The unique circumstances of the current study can supply an additional explanation for the negative relationship between death anxiety and self-esteem and sense of mastery. The fact that this relationship was examined in wartime, which in itself is characterized by extreme lack of control, rather than in routine times, also had an effect on the findings. Indeed, during the Second Lebanon War, the Cast Lead Operation, and Protective Edge Operation, the home front was under daily attack, which persisted during most hours of the day, and it was impossible to predict where and when the next missile would fall and who would be the next one to be injured – perhaps mortally so. It may be assumed that for individuals with high self-esteem and high sense of mastery, this situation created a cognitive dissonance between their high self-esteem and sense of mastery and the chaotic situation in which they found themselves. This gap between the individual’s inner feelings and the external reality can lead to high levels of anxiety, in general, and death anxiety, in particular.

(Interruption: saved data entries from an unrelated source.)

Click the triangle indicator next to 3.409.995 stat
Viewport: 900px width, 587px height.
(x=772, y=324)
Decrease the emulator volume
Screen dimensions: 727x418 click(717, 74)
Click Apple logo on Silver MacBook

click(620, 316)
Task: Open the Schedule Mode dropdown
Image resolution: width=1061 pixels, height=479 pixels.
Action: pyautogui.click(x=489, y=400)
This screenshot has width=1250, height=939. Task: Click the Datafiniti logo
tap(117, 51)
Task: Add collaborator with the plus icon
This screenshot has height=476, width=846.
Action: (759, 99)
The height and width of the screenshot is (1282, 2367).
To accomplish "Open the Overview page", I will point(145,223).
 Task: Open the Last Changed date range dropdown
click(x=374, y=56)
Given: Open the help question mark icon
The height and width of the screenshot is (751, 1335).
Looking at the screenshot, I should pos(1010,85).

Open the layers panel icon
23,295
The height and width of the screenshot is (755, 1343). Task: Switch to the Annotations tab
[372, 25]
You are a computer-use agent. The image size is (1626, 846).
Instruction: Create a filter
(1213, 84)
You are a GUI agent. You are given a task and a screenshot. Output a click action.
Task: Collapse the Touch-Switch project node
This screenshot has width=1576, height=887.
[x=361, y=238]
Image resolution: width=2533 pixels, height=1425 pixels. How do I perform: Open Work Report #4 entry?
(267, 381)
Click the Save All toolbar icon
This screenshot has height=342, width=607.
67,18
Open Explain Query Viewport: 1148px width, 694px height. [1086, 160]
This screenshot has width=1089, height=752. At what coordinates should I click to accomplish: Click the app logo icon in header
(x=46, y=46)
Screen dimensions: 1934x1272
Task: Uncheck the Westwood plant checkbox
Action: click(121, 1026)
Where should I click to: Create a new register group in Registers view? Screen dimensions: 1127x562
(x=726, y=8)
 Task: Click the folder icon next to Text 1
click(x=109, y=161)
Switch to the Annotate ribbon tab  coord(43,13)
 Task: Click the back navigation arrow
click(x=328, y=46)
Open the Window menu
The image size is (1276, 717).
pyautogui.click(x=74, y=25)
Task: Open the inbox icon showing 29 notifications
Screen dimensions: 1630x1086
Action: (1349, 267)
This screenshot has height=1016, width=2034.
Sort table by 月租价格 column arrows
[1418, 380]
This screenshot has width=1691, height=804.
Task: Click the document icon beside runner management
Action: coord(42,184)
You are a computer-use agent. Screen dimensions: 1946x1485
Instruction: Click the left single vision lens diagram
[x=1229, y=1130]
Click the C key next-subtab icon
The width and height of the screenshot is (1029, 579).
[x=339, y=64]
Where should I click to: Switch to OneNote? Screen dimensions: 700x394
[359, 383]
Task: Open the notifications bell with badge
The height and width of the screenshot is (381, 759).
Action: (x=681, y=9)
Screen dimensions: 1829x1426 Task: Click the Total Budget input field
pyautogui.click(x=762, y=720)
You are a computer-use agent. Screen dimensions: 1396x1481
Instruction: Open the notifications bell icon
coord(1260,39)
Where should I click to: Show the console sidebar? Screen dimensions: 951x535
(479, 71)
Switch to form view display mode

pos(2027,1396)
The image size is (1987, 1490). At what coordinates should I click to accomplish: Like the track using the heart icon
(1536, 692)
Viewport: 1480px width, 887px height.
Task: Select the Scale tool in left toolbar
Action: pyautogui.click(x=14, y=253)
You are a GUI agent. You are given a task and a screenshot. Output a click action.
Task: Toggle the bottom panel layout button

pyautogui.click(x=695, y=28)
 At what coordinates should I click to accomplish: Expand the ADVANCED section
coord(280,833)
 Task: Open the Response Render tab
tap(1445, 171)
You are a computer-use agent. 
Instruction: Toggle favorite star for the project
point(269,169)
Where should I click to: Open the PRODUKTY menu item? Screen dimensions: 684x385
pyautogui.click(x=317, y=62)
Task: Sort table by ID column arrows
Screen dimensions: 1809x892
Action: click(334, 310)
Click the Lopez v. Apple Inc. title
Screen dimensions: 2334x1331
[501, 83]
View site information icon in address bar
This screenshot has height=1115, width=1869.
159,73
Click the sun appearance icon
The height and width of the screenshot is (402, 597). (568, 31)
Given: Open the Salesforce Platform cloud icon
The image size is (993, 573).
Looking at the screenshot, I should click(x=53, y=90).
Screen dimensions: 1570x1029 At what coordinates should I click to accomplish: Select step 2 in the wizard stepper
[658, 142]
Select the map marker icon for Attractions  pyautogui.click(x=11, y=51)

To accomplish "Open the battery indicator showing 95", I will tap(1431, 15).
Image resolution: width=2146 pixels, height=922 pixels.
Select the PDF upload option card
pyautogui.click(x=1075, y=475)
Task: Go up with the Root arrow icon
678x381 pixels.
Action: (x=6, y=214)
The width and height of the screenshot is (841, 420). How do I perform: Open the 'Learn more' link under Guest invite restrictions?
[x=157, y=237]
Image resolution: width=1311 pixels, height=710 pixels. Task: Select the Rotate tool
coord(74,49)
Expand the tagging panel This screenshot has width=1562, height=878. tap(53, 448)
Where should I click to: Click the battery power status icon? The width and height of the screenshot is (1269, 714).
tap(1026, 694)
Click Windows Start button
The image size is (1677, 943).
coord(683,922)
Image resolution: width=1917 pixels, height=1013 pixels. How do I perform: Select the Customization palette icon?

It is important to note that in the majority of studies that deal with death anxiety, this variable is examined in times of routine rather than in times of crisis, emergency, or war. It is possible that the difference between the current study’s findings and those of previous studies in the field is related to the fact that in the current study, death anxiety was assessed a short while after the military events and the context of the questionnaires were related to the effect of these events. This explanation should be further examined, in order to understand the ways in which a traumatic event affects the relationship between the variables of self-esteem and sense of mastery and the individual’s level of death anxiety.
The study has several limitations. The study was conducted at three different points in time and investigated the reactions of female migrant care workers from the Philippines who lived in Israel and experienced the effects of the three military operations described herein. It may be assumed that their reactions after each of the military events were different, yet the direction of change is unknown. They may have developed a certain degree of resilience to stress and situations of post-trauma or, conversely, their levels of stress and trauma might have increased from one event to the next. It is recommended that future studies investigate the nature of the change in reactions over time.
An additional limitation has to do with the size of the study, as a group of 147 participants cannot be considered a representative number for this population. However, it should be noted that the subject of the study itself could have raised the participants’ levels of stress, especially after the Second Lebanon War (the earliest of the three military events they experienced). It is important to acknowledge the positive contribution of those migrant care workers who agreed to participate and to conduct additional studies with larger groups in the future.
The author reports no conflicts of interest in this work.